### Work instructions
The word "checkmark" marks the lines you need; copy each of them from the data.

Stored data
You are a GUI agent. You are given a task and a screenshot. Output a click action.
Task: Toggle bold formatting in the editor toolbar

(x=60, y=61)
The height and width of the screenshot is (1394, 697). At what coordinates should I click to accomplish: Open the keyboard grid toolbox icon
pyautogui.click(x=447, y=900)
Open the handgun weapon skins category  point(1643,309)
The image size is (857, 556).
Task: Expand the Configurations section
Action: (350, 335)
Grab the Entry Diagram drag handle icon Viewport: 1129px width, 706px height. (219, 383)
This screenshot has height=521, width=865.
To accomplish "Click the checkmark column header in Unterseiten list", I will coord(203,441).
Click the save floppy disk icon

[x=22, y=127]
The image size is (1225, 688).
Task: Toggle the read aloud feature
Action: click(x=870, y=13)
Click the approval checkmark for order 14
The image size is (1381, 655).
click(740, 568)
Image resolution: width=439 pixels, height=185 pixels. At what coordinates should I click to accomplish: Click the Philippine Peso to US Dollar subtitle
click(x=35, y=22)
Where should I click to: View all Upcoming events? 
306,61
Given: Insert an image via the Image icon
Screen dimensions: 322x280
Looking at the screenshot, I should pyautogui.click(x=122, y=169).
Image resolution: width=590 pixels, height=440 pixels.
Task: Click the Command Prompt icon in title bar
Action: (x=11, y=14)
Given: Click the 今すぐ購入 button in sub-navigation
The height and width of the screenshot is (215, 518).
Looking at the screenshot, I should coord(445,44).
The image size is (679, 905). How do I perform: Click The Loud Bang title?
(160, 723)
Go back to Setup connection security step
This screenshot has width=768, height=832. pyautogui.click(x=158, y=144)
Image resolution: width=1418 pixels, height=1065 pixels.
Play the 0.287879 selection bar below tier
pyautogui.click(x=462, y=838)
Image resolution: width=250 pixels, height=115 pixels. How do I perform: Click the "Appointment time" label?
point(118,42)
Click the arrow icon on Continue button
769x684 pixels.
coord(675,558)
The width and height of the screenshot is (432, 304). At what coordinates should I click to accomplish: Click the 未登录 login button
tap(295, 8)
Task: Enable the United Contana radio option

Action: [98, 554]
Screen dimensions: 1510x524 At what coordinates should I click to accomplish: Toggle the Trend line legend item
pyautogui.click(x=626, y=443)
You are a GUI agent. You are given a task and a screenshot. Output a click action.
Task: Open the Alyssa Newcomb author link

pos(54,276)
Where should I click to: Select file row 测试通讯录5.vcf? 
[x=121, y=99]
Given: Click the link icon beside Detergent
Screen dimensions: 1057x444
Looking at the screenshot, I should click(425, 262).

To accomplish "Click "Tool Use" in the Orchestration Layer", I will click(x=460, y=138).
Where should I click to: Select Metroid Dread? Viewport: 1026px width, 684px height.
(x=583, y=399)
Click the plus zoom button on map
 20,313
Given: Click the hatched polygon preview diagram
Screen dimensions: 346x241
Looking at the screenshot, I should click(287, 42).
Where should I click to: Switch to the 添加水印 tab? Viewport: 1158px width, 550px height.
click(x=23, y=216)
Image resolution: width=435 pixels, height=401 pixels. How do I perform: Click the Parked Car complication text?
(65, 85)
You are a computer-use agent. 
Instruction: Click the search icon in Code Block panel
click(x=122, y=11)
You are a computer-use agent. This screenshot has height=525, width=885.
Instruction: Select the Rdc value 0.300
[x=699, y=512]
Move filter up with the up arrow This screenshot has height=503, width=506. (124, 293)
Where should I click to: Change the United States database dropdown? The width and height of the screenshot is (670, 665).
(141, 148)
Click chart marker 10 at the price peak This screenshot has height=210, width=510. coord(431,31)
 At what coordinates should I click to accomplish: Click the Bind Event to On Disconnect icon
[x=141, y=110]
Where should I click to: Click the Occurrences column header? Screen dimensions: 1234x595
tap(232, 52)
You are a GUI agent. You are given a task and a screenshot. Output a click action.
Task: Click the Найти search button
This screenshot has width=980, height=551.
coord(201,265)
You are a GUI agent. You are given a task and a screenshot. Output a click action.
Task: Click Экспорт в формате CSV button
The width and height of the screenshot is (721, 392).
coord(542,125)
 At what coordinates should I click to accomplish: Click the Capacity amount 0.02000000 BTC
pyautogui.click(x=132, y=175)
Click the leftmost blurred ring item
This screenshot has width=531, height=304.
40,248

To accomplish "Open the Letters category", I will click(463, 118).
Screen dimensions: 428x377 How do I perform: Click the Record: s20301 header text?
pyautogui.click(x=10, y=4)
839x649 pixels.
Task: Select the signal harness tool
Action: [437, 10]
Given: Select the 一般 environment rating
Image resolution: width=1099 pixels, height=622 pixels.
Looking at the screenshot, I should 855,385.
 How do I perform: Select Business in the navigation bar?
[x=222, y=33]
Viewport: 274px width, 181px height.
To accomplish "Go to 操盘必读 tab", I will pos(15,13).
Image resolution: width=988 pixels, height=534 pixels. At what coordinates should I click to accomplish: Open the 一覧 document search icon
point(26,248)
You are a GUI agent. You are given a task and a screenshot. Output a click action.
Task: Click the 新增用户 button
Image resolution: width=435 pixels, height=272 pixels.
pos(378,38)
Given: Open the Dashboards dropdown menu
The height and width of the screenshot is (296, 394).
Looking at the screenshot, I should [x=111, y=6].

### Written solution
To accomplish "Click the checkmark column header in Unterseiten list", I will coord(203,441).
Click the approval checkmark for order 14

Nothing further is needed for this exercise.